While Lovers is a museum of Jim Jarmusch’s favorite things, the two principle characters are also obsessive collectors. The vampire Adam (Tom Hiddleston) collects fine instruments and recording equipment, while his vampire wife Eve (the albino-souled TS) collects books; for reasons only vaguely glanced in the closing moments, they live on opposite ends of the globe and talk on the phone in the evening. On a lark, Eve decides to fly to Detroit and see Adam. Both seem bored, simply hanging about the earth like slacker college sophomores on an eternal Christmas break. Jarmusch’s script becomes distracted half way through; after an hour of the lovers and their cool dark stuff, Eve’s irresponsible sister Ava (Mia Wasikowska) returns from many decades hanging out elsewhere and messes up their weekend plans. She wants to go to a club, is alternately whiny and excitable, accidentally makes a mess. The shift from a moody, aimless character piece to clippings from US Weekly doing daffy “Vampires Are Just Like Us” pictorials (“They have annoying families!”) doesn’t add depth to the film, but rather comes off as shoddy editing work back in the screenwriting stage.
As with so many other vampire films, what is finally aggravating about Lovers is that the characters are allegedly several hundred years old, though they don’t address the world with much wisdom. Perpetual life has not freed them from their material concerns. Rather, it seems to have embroiled them in the ephemeral. I suppose their rabid self-interest might have been a problem a different director explored with the same script— vampirism as a feeding upon the world while offering nothing in return— though even Zach Snyder made a film about thematic parallels between commercialism and cannibalism. If someone could write a movie about a vampire who behaved as though he were three-hundred years old, he’d be on to something. Unfortunately, the kind of screenwriter who could write that script probably wouldn’t have much interest in doing it.

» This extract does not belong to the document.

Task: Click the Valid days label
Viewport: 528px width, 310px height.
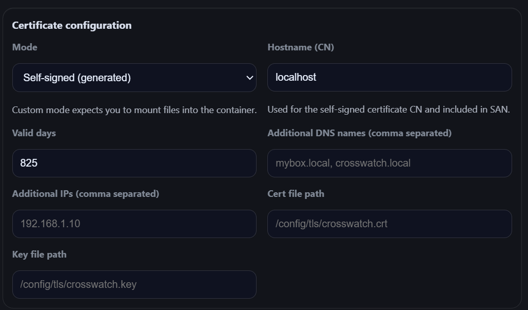Action: coord(34,133)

The film is forgettable, though, not because the vampires fail to act their ages, but because Jarmusch never finds a single track upon which to place his favorite things. In Marie Antoinette, Coppola managed to balance New Order with Versailles and Nylon magazine shoots, which sounds kitschy only until you’ve seen her pull it off. Again, the discreet logic elegantly holds disparate subjects in line. In Only Lovers Left Alive, you feel as though the thing has lost its way when Adam drives Eve to Jack White’s boyhood home in the middle of the night and the two have a brief conversation about him while the car idles.
“It’s Jack White’s house,” says Adam.
“Aw, little Jack White. Nice,” says Eve.
“You know he’s actually his mother’s seventh son?” asks Adam.
“Haha, I bet he is,” says Eve.
“This is absurd,” I said.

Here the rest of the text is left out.